First, learn about malpractice. Roughly two-thirds of you will go through this, and male physicians are twice as likely to be sued as women. Truth be told, however, the risk of ending up in court with someone pointing a finger at you is very small. The vast majority of cases never go to trial. About one-quarter settle, and of the five percent that go to trial, 90 percent end in favorable decisions for the physicians. Still, malpractice ends up being feared like shark attacks. They are not common, but they have a lot of teeth.
An effective way to learn about the medicolegal system is to get involved in mock trials that are often conducted by teaching hospitals using attorneys from a local malpractice carrier. You will see how trials are conducted and how attorneys behave in the courtroom. We put on mock trials regularly at our program, and this is one conference in which you do not see anyone fall asleep. Also find out which of your faculty members are expert witnesses in malpractice litigation. What are the key issues in cases they have reviewed? Learning from others' mistakes allows you to focus on what not to miss in your patient care.

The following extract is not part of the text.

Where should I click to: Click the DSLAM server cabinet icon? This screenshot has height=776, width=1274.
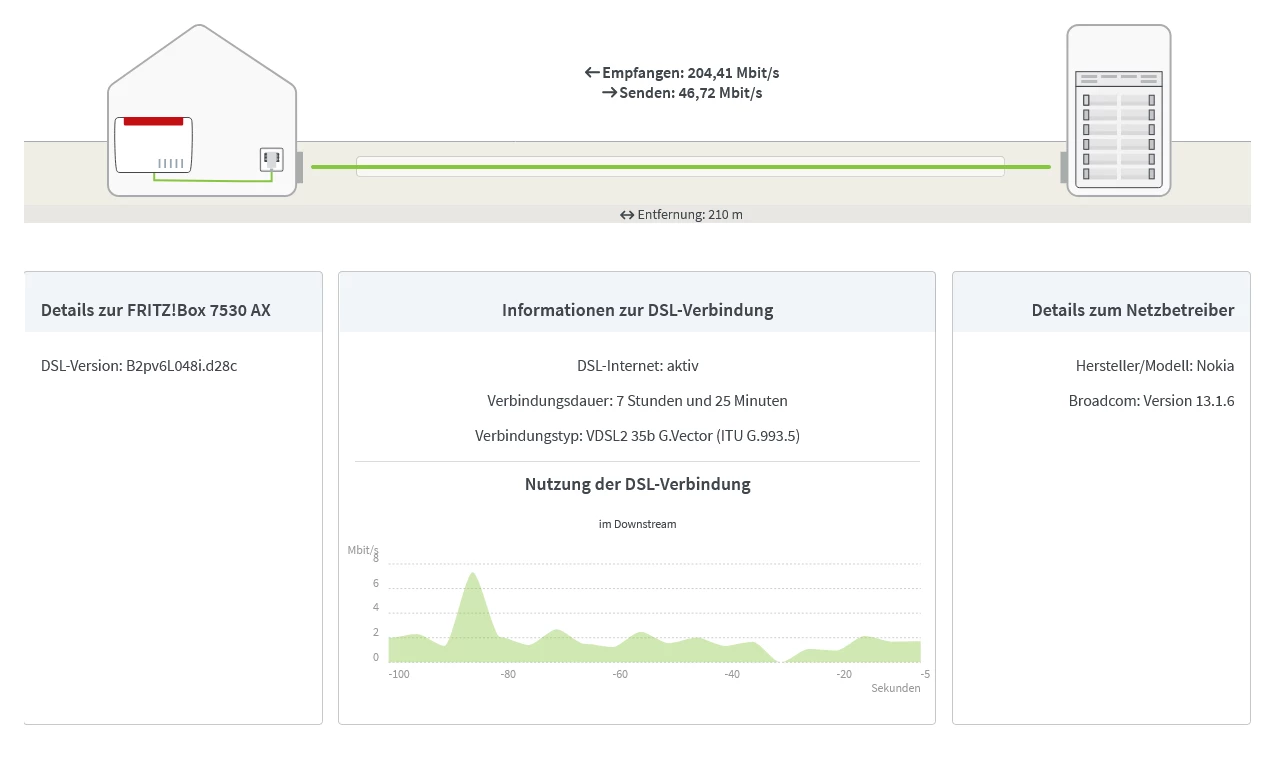tap(1119, 110)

Residents must also acquire basic information about personal finance. You will read lots of articles that provide a list of things to do to secure your financial future. But you are a resident; you do not have the time. But doing just two things will make a difference. First, find a financial advisor. Most financial advisors will fall over themselves to get you as a client. Not because you have any money, but because you will make a lot in the future. Good financial advisors will guide you through all the anxiety. They will calm you down when you panic about your crazy student loan debt. They will hold your hand and tell you about the other successful physician clients they have that went through the exact same process you are going through now. Finding a good one is easy; just ask your attendings. They all want to retire someday, and they have been investing money for years to do so.
Secondly, learn how to use Quicken or some other personal finance software. Doing this will teach you the most important lesson about your future finances and how money flows into and out of your life. You will really be able to see how you spend your money.
Try to complete both of these tasks before you are halfway through residency. It will make life easier when potential employers start throwing big numbers at you to join their practice.
The last skill to acquire is the most important. Learn how to conduct a “crucial conversation.” Interpersonal relationships create the most happiness but also the most chaos in your life. It is ironic that the most intense arguments you will ever have will be with the people you profess to care about the most. This includes your spouse, your children, your peers, and eventually your partners. You need to be able to identify which conversations are tricky and how to create a safe environment in which to negotiate. Learning how to have a civil conversation with your spouse about money or where to spend the holidays is just as important as a tough conversation with a demanding patient and his family.
If you are interested in learning more about how to do this, I suggest the book Crucial Conversations: Tools for Talking When Stakes are High by Kerry Patterson, et al. It is a quick read, and you will immediately learn strategies for solving problems that you encounter every day.